PROBLEMS AND TASKS:
(a) Quote the 2017 diabetes care article below word for word, from "One of the biggest" up to and including "administering of insulin.".
(b) Write a continuation of the article on 2017 advances in diabetes treatment, beginning after its last sentence.

EXTRACTED TEXT:
^^^^

2017: A Year of New Treatment and Care Options for Diabetics Worldwide
Photo: Artificial Pancreas created by Medtronic. Source: US News Health.
New Year's is a time to take on new challenges, make resolutions and essentially wipe the slate clean and start as a different person. It’s also a time to reflect on the previous year and to think about everything that happened over the past 12 months and celebrate what went well, look at what didn’t, and most importantly, remember all that was accomplished.
For Diabetics, 2017, proved to be a stand-out year.
Thanks to researchers, scientists, and advocates, great strides have been made to improve diabetic treatment and care. New, innovative and even less invasive methods of caring and treating the disease were launched, while important discoveries and more information on diabetes was shared.
Technology and medicine really do go hand-in-hand. Throughout the years, thanks to the evolution of technology, many people who suffer disorders and diseases have benefited from faster and more effective diagnosis and treatment options. Diabetes is just one of those disorders and last year, the use of technology certainly made life a little easier for diabetics.
One of the biggest announcements that came out last year was the release of the artificial pancreas. This device, created by Medtronic, pairs computer technology with an insulin pump and a continuous glucose monitor. Essentially, through a set algorithm, the device measures blood sugar levels and will automatically deliver insulin when sugar levels in the blood get too high. On the flip side, if the sugar levels are too low, the device will suspend insulin delivery for a while.
This version of the device (and there are definitely more are coming) allows people with diabetes to have a bit more freedom. While patients are still required to count and monitor the carbs they are consuming, they can input this information in the pump which in turn helps with the monitoring and administering of insulin.

^^^^

EXTRACTED RECORDS:
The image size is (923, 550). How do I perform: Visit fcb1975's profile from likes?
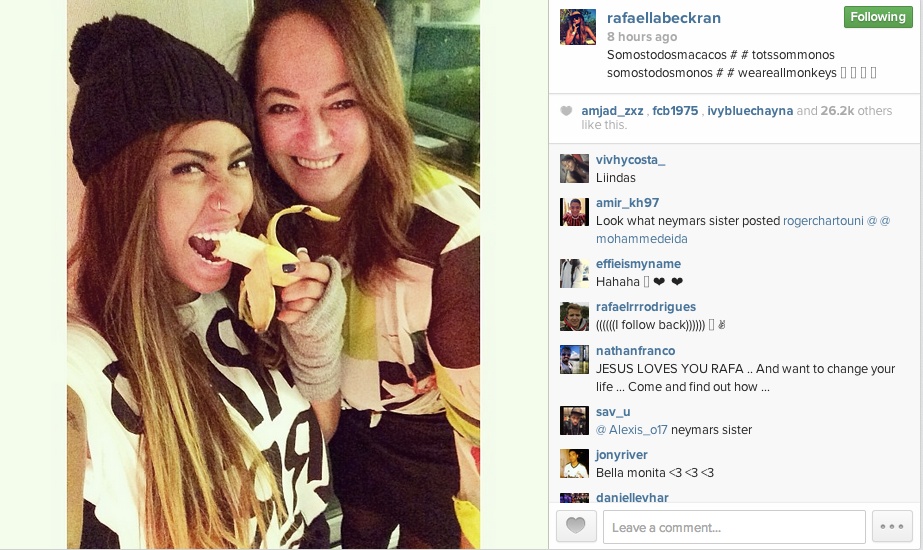point(675,111)
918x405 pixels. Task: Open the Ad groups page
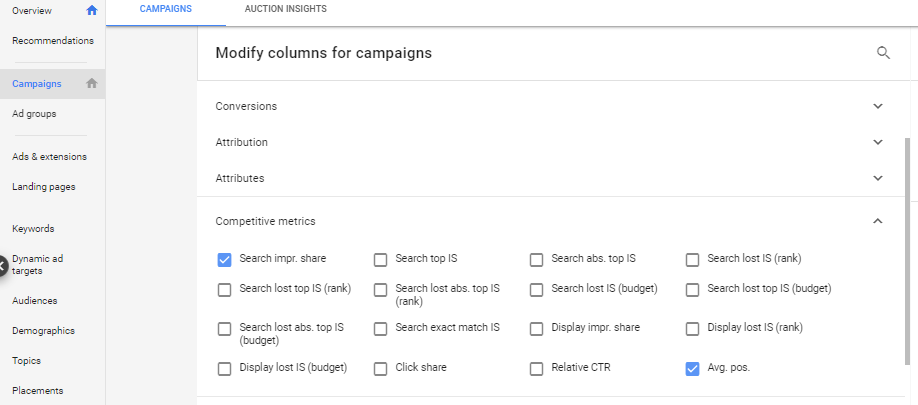pos(34,114)
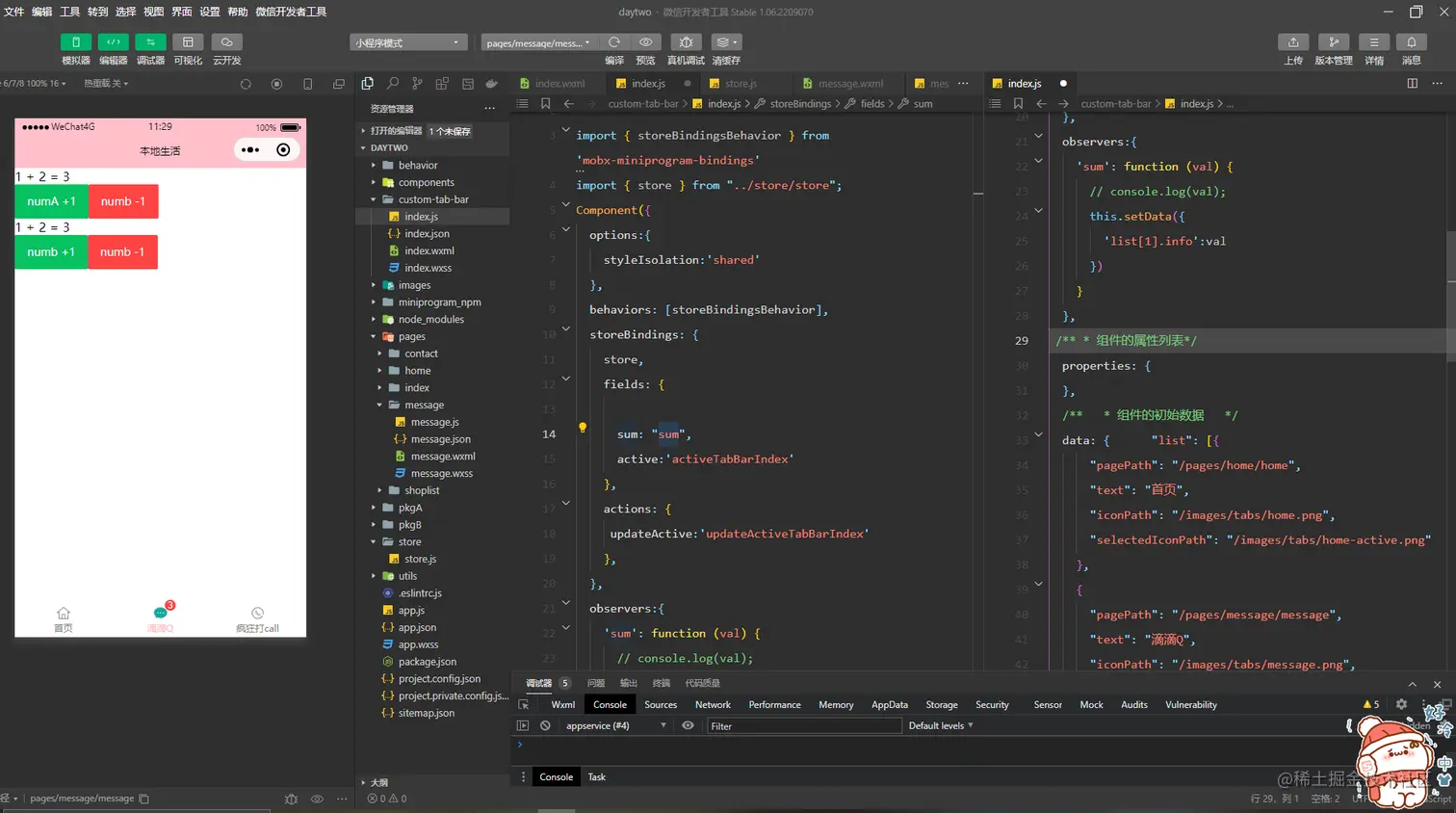Open the Cloud Development (云开发) icon
The image size is (1456, 813).
226,42
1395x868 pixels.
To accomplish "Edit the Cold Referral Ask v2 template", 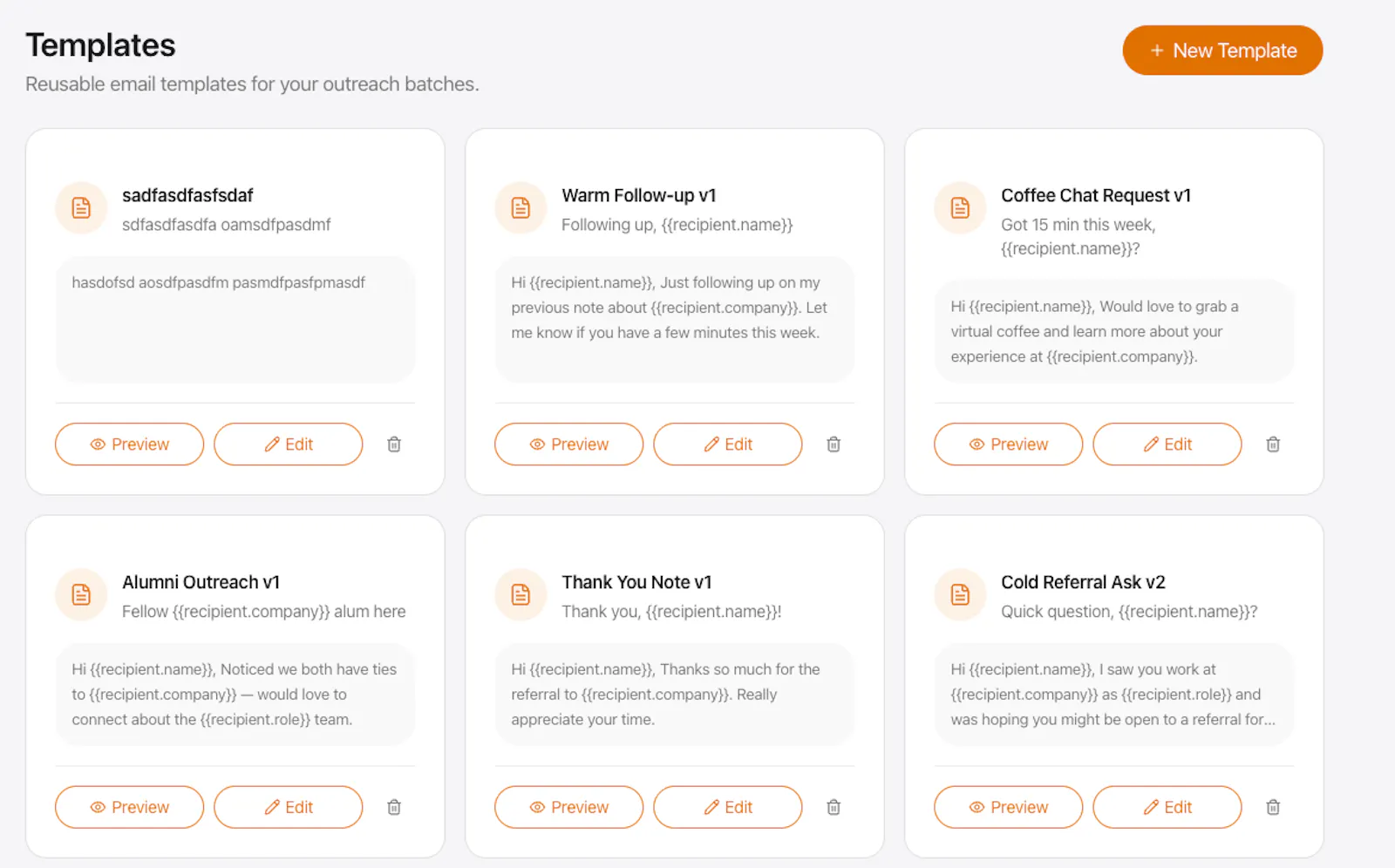I will click(x=1167, y=807).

^^^^

ANSWER SET:
(a)
One of the biggest announcements that came out last year was the release of the artificial pancreas. This device, created by Medtronic, pairs computer technology with an insulin pump and a continuous glucose monitor. Essentially, through a set algorithm, the device measures blood sugar levels and will automatically deliver insulin when sugar levels in the blood get too high. On the flip side, if the sugar levels are too low, the device will suspend insulin delivery for a while.
This version of the device (and there are definitely more are coming) allows people with diabetes to have a bit more freedom. While patients are still required to count and monitor the carbs they are consuming, they can input this information in the pump which in turn helps with the monitoring and administering of insulin.

(b)
Patients also have to calibrate their pumps by checking their blood sugar levels throughout the day and entering the information into the machine. The goal is to create more sophisticated versions of this machine that will automate the whole process.
And even more technology!
The second piece of innovative technology that made news in the medical world was the approval by the US Food and Drug Administration of Libre, a device invented by a company called Abbot that has been in use by diabetics across Europe for the past few years.
Libre is another continuous glucose monitoring device. But what makes this one stand-out is that it allows patients to request blood sugar measurements and the subsequent information at any time, rather than it being measured at set intervals throughout the day like many other devices that are currently on the market. In addition to this, Libre gives the patients a bit more freedom by not requiring the use of device calibration through fingerstick testing.
The purpose of the on-demand testing that Libre offers, is to reduce the stress that comes along with being tested at set intervals (as many as every 5 minutes) throughout a day. And, another hidden bonus is the price point; the Libre comes in at a much lower cost than other monitors out there.